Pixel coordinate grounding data
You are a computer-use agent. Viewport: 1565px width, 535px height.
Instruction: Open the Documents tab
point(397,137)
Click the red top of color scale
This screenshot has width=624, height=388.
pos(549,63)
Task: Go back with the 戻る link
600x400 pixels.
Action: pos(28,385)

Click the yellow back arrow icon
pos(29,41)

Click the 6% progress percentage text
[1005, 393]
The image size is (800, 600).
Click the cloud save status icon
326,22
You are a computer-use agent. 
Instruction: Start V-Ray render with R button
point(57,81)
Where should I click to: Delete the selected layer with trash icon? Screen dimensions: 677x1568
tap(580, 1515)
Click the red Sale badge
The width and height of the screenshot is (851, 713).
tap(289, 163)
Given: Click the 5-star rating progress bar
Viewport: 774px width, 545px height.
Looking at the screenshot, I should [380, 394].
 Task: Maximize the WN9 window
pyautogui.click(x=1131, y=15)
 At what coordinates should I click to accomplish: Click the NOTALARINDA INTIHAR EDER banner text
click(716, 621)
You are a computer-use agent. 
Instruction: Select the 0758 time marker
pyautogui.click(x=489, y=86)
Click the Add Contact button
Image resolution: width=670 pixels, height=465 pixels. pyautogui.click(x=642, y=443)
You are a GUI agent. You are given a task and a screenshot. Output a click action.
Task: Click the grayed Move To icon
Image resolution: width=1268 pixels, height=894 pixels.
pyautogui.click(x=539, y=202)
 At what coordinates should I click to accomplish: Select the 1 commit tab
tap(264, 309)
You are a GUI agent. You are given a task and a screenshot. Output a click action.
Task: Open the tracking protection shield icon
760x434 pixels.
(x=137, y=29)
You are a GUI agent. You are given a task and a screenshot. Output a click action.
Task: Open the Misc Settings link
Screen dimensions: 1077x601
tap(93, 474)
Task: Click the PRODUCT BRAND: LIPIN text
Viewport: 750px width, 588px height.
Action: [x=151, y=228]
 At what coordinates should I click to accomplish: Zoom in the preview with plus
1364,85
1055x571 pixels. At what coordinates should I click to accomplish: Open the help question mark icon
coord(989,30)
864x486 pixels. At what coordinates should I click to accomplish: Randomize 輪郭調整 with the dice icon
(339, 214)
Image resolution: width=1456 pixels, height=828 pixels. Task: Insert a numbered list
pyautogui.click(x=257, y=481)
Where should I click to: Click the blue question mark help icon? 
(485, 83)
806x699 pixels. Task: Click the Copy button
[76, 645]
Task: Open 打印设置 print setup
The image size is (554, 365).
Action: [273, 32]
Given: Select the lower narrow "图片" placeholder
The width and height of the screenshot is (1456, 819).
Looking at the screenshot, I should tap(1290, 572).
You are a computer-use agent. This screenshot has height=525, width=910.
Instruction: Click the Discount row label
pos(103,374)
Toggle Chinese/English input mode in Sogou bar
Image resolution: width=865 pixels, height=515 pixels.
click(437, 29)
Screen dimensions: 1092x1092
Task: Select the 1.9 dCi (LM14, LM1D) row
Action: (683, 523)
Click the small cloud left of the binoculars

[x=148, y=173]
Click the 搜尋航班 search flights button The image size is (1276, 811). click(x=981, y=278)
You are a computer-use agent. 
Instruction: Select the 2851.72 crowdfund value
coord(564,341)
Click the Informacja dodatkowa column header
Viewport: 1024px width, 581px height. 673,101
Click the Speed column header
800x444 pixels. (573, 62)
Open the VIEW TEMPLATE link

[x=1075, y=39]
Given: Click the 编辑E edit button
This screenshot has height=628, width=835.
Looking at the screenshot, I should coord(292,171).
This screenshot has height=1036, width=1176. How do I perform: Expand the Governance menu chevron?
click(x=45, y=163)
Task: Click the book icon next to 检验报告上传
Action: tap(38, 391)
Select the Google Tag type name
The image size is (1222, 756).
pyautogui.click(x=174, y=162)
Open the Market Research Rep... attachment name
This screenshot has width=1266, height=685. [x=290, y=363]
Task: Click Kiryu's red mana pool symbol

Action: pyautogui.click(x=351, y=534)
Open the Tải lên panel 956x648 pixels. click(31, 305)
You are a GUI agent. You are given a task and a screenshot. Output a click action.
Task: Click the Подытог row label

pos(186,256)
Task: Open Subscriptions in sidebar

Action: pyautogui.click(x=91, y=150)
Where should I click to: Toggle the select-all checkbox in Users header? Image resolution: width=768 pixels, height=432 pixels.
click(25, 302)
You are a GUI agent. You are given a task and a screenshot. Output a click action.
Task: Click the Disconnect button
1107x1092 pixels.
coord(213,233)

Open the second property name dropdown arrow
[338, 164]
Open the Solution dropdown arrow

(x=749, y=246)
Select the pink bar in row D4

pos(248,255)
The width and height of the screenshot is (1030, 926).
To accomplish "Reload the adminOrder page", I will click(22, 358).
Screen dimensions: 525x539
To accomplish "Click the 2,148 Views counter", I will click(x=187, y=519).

— Problem requirements —
Retype exactly the lines from the one containing "Open the second property name dropdown arrow" through the end of the data. Add nothing.

— Expected output —
Open the second property name dropdown arrow
[338, 164]
Open the Solution dropdown arrow

(x=749, y=246)
Select the pink bar in row D4

pos(248,255)
The width and height of the screenshot is (1030, 926).
To accomplish "Reload the adminOrder page", I will click(22, 358).
Screen dimensions: 525x539
To accomplish "Click the 2,148 Views counter", I will click(x=187, y=519).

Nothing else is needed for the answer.